Dataset –
_ _ _ _ _ _ _

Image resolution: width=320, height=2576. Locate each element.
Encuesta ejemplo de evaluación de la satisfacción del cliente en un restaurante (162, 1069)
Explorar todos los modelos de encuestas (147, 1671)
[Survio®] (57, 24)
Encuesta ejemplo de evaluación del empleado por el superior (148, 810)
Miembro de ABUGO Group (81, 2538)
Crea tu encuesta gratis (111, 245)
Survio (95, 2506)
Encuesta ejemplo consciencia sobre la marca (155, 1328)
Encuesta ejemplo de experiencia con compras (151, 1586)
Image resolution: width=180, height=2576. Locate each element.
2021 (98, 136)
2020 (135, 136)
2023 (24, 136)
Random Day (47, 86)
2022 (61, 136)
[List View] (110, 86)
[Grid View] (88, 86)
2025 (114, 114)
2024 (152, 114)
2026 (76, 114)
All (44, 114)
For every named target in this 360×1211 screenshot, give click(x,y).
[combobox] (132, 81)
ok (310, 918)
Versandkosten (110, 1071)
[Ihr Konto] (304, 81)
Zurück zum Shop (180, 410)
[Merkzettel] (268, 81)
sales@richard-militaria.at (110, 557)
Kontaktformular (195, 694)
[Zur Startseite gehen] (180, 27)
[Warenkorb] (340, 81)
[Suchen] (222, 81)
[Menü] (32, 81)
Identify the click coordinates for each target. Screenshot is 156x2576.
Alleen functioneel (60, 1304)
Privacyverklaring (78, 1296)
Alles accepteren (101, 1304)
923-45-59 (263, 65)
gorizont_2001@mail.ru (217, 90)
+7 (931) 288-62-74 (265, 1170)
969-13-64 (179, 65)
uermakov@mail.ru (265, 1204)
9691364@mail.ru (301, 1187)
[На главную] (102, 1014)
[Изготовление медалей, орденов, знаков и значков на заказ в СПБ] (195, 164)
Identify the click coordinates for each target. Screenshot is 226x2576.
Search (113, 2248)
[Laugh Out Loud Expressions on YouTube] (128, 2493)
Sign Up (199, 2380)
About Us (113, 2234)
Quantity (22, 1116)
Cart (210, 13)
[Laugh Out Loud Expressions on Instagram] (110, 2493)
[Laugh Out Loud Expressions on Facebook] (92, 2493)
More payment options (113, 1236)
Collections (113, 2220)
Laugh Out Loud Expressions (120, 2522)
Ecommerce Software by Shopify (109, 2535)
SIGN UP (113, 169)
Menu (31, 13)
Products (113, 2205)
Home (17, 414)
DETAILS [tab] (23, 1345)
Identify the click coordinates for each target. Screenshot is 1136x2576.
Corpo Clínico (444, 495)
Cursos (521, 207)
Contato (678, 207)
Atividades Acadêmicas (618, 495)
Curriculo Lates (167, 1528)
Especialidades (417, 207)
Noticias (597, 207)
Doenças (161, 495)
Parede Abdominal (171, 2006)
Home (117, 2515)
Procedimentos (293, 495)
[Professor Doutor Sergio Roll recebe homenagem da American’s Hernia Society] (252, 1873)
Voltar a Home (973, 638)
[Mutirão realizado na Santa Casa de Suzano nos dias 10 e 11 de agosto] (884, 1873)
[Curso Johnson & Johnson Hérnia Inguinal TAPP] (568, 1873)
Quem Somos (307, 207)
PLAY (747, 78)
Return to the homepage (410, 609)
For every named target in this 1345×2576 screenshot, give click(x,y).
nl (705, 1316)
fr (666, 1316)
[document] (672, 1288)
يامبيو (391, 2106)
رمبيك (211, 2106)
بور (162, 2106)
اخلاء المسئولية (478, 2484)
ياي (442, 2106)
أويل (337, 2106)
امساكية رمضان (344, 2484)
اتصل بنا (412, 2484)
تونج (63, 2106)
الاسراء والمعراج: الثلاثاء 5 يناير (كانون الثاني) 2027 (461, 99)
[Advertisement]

_ _ _ _ _ _ _

Work required – Out of the data above, set down the lines from the one with "Screenshot is 156x2576." to the one with "Search (113, 2248)", both included, exactly as written and with no additions.

Task result –
Identify the click coordinates for each target. Screenshot is 156x2576.
Alleen functioneel (60, 1304)
Privacyverklaring (78, 1296)
Alles accepteren (101, 1304)
923-45-59 (263, 65)
gorizont_2001@mail.ru (217, 90)
+7 (931) 288-62-74 (265, 1170)
969-13-64 (179, 65)
uermakov@mail.ru (265, 1204)
9691364@mail.ru (301, 1187)
[На главную] (102, 1014)
[Изготовление медалей, орденов, знаков и значков на заказ в СПБ] (195, 164)
Identify the click coordinates for each target. Screenshot is 226x2576.
Search (113, 2248)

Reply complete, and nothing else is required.